Marvin Jouno est un artiste talentueux que nous soutenons depuis son premier album « Intérieur nuit ». Il vient de sortir « Sur Mars », un deuxième opus plus que réussi. Une fois de plus, il a répondu à toutes nos questions avec sympathie et sincérité.

JustMusic.fr : Pour commencer, peux-tu me faire un petit bilan de ton premier album « Intérieur nuit » ?

Marvin Jouno : J’ai eu de très belles surprises avec « Intérieur nuit ». Je suis arrivé un peu sur la pointe des pieds car j’avais tout à apprendre en terme de promo et de live. J’ai appris un métier que je ne soupçonnais pas. J’ai eu un joli accueil médiatique et une belle tournée avec des dates différentes, des premières parties, des dates en tête d’affiche à Paris, en province mais aussi à l’étranger. J’ai aussi eu l’occasion de me produire dans de très beaux festivals. J’ai eu l’occasion de voyager à nouveau et c’était très sympa (sourire). J’ai également pu rencontrer mon public et me rendre compte que mes chansons pouvaient trouver un écho chez les autres. Je pense que ça m’a marqué pour l’écriture du deuxième, car j’avais besoin que mon écriture soit plus perméable, moins hermétique. Je voulais être plus généreux (sourire).

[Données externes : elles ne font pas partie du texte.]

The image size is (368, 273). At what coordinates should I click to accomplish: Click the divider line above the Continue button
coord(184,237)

JustMusic.fr : Ton nouvel album « Sur Mars » est sorti le 25 janvier dernier et les débuts sont très prometteurs. Tu l’as appelé comme ça car tu dis que tu y étais pendant ces trois dernières années… Peux-tu m’en dire plus ?

Marvin Jouno : J’ai vécu trois années particulières et j’ai eu parfois l’impression d’être sur une autre planète (sourire). Je me suis mis à la place d’une sorte de colon qui serait parti sur Mars en premier et qui aurait rencontré une terre un peu hostile. La vie là-bas est très aléatoire et c’est un voyage périlleux. Je l’ai imaginé en solitaire… Sur Mars est une métaphore pour dire l’indicible car j’ai vécu dans une sorte de défoulement profond et total pendant trois ans, je me suis figuré ce voyage pour faire passer la pilule (rires).

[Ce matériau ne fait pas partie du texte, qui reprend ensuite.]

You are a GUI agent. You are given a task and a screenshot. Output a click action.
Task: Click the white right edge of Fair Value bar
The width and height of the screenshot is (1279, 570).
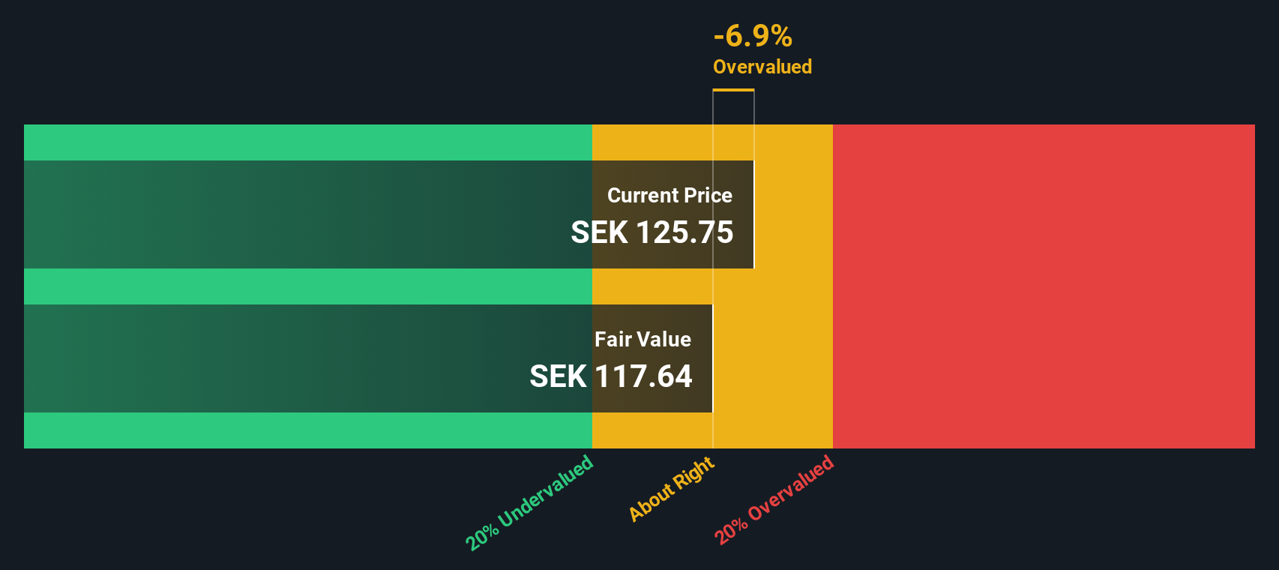pos(712,359)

JustMusic.fr : Les thèmes de l’album sont assez sombres, pourquoi as-tu voulu te livrer autant ?

Marvin Jouno : C’est bizarre car j’ai un rapport à la pudeur assez particulier. Je suis réservé, très timide et pudique… Au départ, j’étais mal à l’aise sur scène mais à force je me suis révélé et j’ai trouvé le personnage que je voulais être. Je ne souhaitais pas être sur scène et subir. J’ai mis une espèce de cape de super pouvoirs en plus. J’avais envie d’être généreux, de me dévoiler et la première motivation quand j’écris une chanson est de le faire pour moi. Je prends un problème quelque part et j’essaie de l’exprimer pour le faire sortir.

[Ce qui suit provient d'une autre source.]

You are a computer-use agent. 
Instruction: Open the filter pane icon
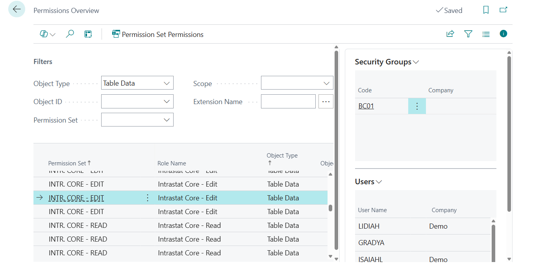(468, 34)
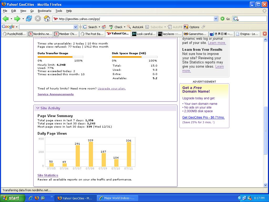The width and height of the screenshot is (269, 202).
Task: Open the Windows Start menu
Action: 12,198
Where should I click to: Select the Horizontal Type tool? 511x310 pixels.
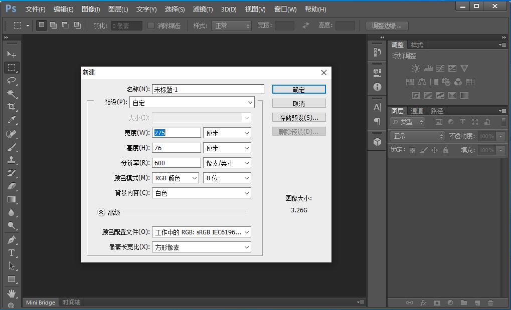[11, 253]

JustMusic.fr : Tu dis que c’est un album de deuil concernant tes histoires d’amour et le décès de ta maman. Mais tu as mis fin à une histoire d’amour de 10 ans et tu es parti… Pourquoi ce choix, tu n’as pas préféré te battre que de provoquer ce « deuil » ?

Marvin Jouno : J’ai quitté mon domicile conjugale et mon histoire longue et belle, trois semaines avant la sortie d’ « Intérieur nuit ». Par la suite, j’ai eu une espèce d’amour longue distance qui n’a pas pu ce concrétiser. J’en ai provoqué une et j’ai subi l’autre, et j’ai vécu ça comme des petits deuils. Puis, j’ai été rattrapé par le vrai deuil, celui qui fait vraiment mal… Ensuite, j’ai été à la dérive pendant deux ans et demi… J’ai vécu un peu partout et c’était un peu n’importe quoi. La sortie de mon premier album a été particulière car je recevais beaucoup sur le plan artistique, mais sur le plan personnel, c’était une catastrophe (rires).

JustMusic.fr : Tu as donc beaucoup voyagé (Saint-Petersbourg, Moscou, Tokyo), et tu étais seul pendant 45 jours. Comment as-tu choisi les destinations et à quel moment cela t’as inspiré pour écrire tes nouvelles chansons ?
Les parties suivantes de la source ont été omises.